WRITTEN EXERCISE 1
In the review of the Bauhaus show, who ran the school's introductory course?

PASSAGE GIVEN
Organized by Barry Bergdoll, the museum’s chief curator of architecture and design, and Leah Dickerman, a curator of painting and sculpture, the show makes much of the ideological and creative clashes that rocked this German school during its brief but remarkable history — between commercial and creative values, pragmatists and idealists, social activists and aesthetes. It makes a convincing case that the remarkable creative output of the Bauhaus had as much to do with this constant discord as with the individual genius of any of its members.
A big surprise is how much of the school’s mission still feels relevant, from the effort to come to terms with mind-bending technological advances to the desire to serve an audience beyond the usual cultural elites. It’s true this mission was pursued with an optimism that would be hard to conjure today, but if the show has a message, it’s that a little naiveté can be productive.
One of the many revelations here is the quasi-religious mysticism that infused parts of the Bauhaus in its earliest years. The first image you see when you step into the galleries is an Expressionist painting from 1919 by Johannes Itten, who ran the school’s introductory course. Its colorful abstract forms, which break down into a dense pattern of overlapping triangles, circles and rectangles, evoke the refracted glass of a stained-glass cathedral window.
Just below it is a design for a coffin lid drawn in 1920 by Lothar Schreyer, a director of the Bauhaus theater, for his wife (which, in a nice Freudian twist, was used for his mother’s burial instead). A woman’s figure, composed of interlocking circles and laid over a vibrant background of gray and blue, is framed by the lid’s trapezoidal outline. Farther along you come up against Marcel Breuer’s 1921 “African” chair, whose crudely chiseled wood frame looks so out of place with conventional images of the Bauhaus that you may wonder if you’ve walked into the wrong show.
These works reveal an ambivalence about the machine age and what was being left behind. Even as Walter Gropius, the school’s founding director, was promoting a mass-production aesthetic, Itten and others were advocating a more atavistic approach, one that was rooted in the skills of the medieval craftsman. (Itten even began his classes on abstract art with a series of yoga exercises that were meant to reawaken the physical senses and bring the students in closer contact with their work.)

DATA SECTION

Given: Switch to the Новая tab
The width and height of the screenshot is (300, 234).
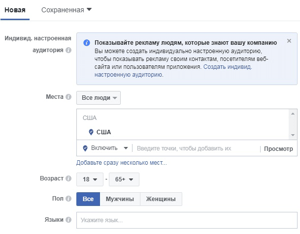Looking at the screenshot, I should [15, 10].
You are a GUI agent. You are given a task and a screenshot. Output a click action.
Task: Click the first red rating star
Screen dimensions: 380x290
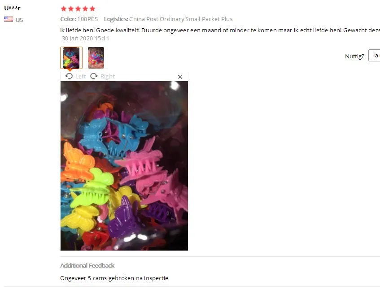point(64,9)
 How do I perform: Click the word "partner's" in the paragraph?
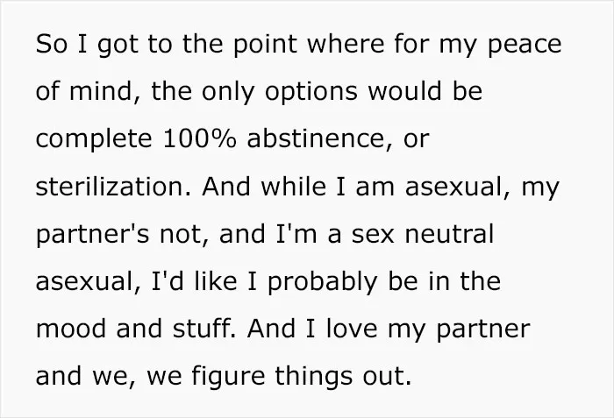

WRITTEN EXERCISE 2
Copy everything in the listing from its very first line down to the line containing "point(64,9)", both ends included. Leave the pictures out.

WORKED SOLUTION 1
Johannes Itten.

WORKED SOLUTION 2
Given: Switch to the Новая tab
The width and height of the screenshot is (300, 234).
Looking at the screenshot, I should [15, 10].
You are a GUI agent. You are given a task and a screenshot. Output a click action.
Task: Click the first red rating star
Screen dimensions: 380x290
point(64,9)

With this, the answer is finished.